Еще раз сморгнув слезы, которые все еще текли, Чижов увидел в руках батюшки небольшую и действительно черную иконку.
- Что это - «псевдо»? Ненастоящая, что ли? - грозно прогудел из-под своей резиновой личины «Клинтон».
- Опять же поясняю, что это не сам Дионисий писал, а один из его многочисленных учеников, - терпеливо отвечал отец Василий. - Видите, какое особенное письмо. Сразу видно - не Дионисий. Берите, коли пришли за ней. Видать, ценная.
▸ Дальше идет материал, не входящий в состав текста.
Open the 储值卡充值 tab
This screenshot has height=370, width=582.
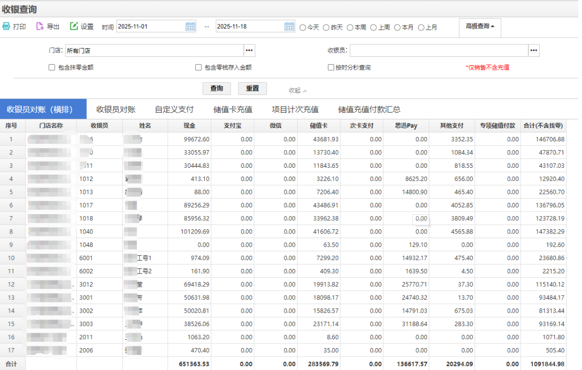[x=233, y=109]
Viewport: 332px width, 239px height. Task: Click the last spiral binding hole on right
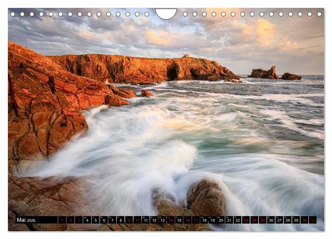(319, 14)
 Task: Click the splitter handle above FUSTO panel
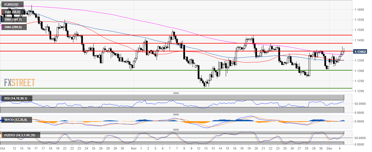point(176,130)
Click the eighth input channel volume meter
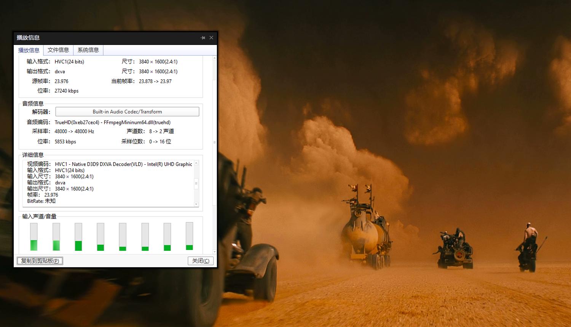The height and width of the screenshot is (327, 571). (x=189, y=236)
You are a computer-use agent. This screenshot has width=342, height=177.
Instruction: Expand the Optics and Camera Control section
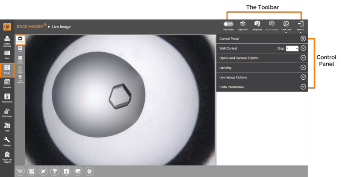303,58
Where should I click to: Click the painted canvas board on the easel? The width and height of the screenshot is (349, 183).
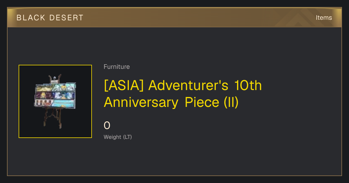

А так-то я стремлюсь у себя ценных икон не держать, чтобы не вводить в соблазн слабых мира сего, таких, как вы.
- Кончай агитацию, опиум, - усмехнулся из-под своей маски «Ельцин». Он взял из рук священника икону, разглядел ее как следует и засунул во внутренний карман куртки. - Ну все, теперь спасибочки. Давай, друг Билл, вяжи попа. К стулу его. Руки к подлокотникам, ноги к ножкам. К вам еще кто-нибудь должен приехать?
- Завтра должны, - наконец-то подала голос Наталья Константиновна. - Что ж вы, так нас и оставите связанными?
- так и оставим, - отвечал «Ельцин». - Раз завтра кто-то приедет, спасут вас. Удобно, святой отец?
- Удобно, сынок, не волнуйся, иди с Богом, - отвечал отец Василий.
- Погоди, надо еще твою бабу и сына к кроватям привязать, а не то они так, спутанные, выбраться могут.
«Клинтон» привязал к кроватям сначала Чижова, потом Наталью Константиновну.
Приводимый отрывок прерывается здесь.